The design of this project is to use routers that are secured with different styles of encryptions
that are currently widely used by businesses and home users alike. These for example include but are
not limited to, WEP, and WPA/WPA2 encryption protocols. Using the mentioned tools above, packet
capturing will begin. Depending on the encryption, the time to collect packets will vary. After the
necessary packet collection is completed, the utilization of the tools in the aircrack suite will begin.
Using the aircrack suite, the collected packets will then be deciphered, thus allowing for the keys of the
router’s security encryption to be discovered. With this, a passcode can be reverse engineered by
utilizing a tool within the aircrack suite once again. The strength of the encryption protocol is then
established by how difficult and how long the packet collection and packet deciphering is which will be
determined by how long a given computer will take to compute the necessary credentials to log onto
the network.
V. Management plan and organization
Since this will be a learning experience for the whole group, the work will not necessarily be
split up that much. All members of the group will participate in the core components of the project.

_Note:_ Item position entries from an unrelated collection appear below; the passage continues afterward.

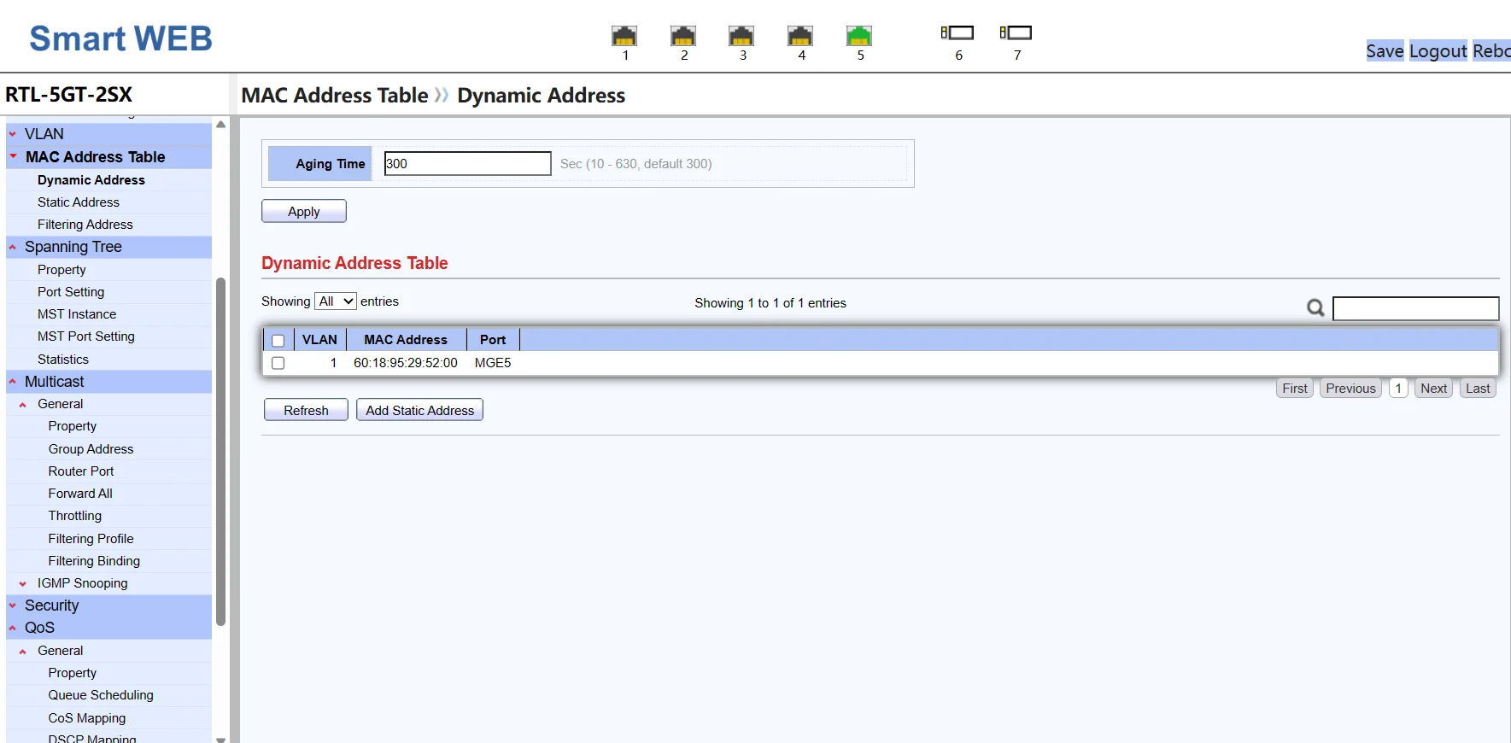Open the Showing entries dropdown
Image resolution: width=1511 pixels, height=743 pixels.
[x=336, y=301]
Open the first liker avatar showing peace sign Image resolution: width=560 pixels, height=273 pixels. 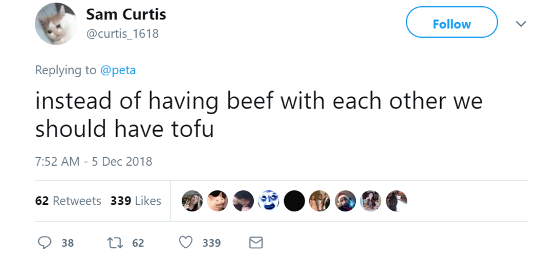tap(192, 201)
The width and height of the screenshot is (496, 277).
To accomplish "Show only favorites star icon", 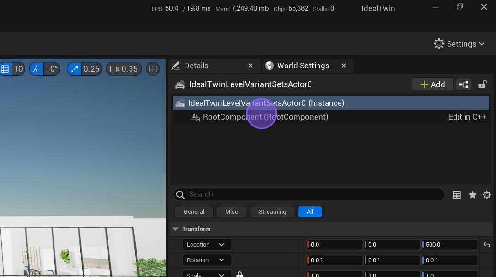I will tap(472, 195).
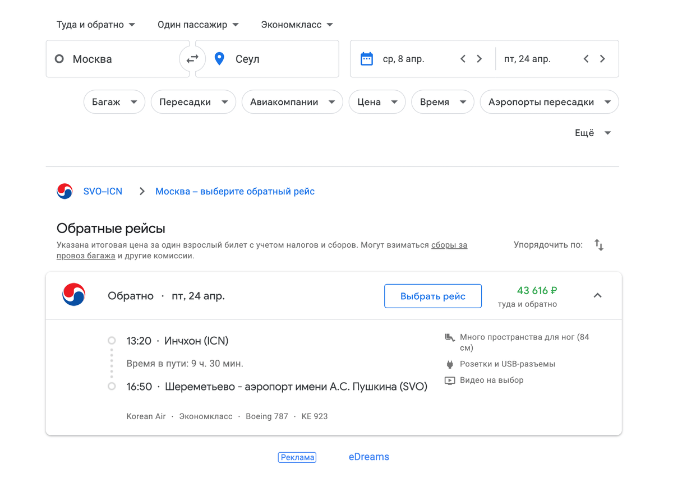Open the Один пассажир dropdown

(x=198, y=25)

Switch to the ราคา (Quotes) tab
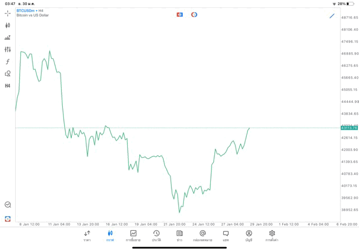pyautogui.click(x=87, y=236)
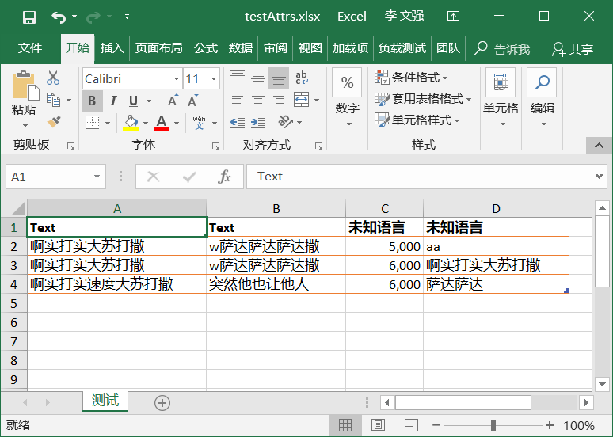Open the Name Box A1 dropdown arrow
The height and width of the screenshot is (437, 613).
click(97, 177)
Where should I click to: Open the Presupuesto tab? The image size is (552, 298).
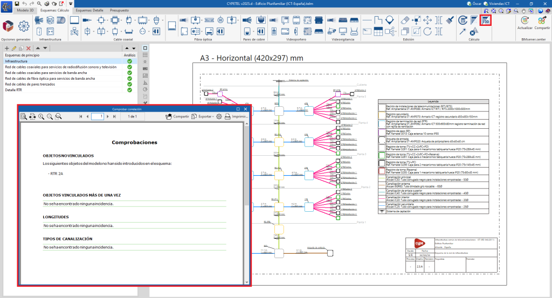[120, 10]
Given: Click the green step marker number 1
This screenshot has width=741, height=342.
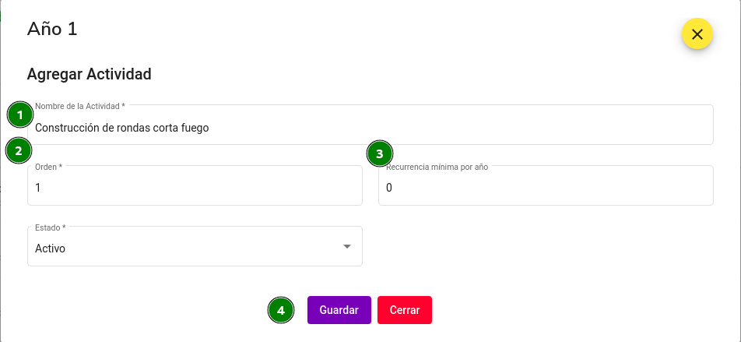Looking at the screenshot, I should point(20,115).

We will meet on multiple occasions and start out learning the software and reading up on the security
algorithms. Next we will apply our knowledge and the software to get actual results in the real world.
Afterwards, we will analyze our data and put together an interpretation of what we discovered. This
will be our final deliverable for the project.
VI. Deliverables
As previously stated, our deliverables will be the interpretation and interpolation of the data we
collect while carrying out our project. This will include, but is not limited to, expected amount of time
needed to break encryption of typical networks, sample composition of networks in the downtown
Richmond area, and the implications that current network algorithms have on wireless security.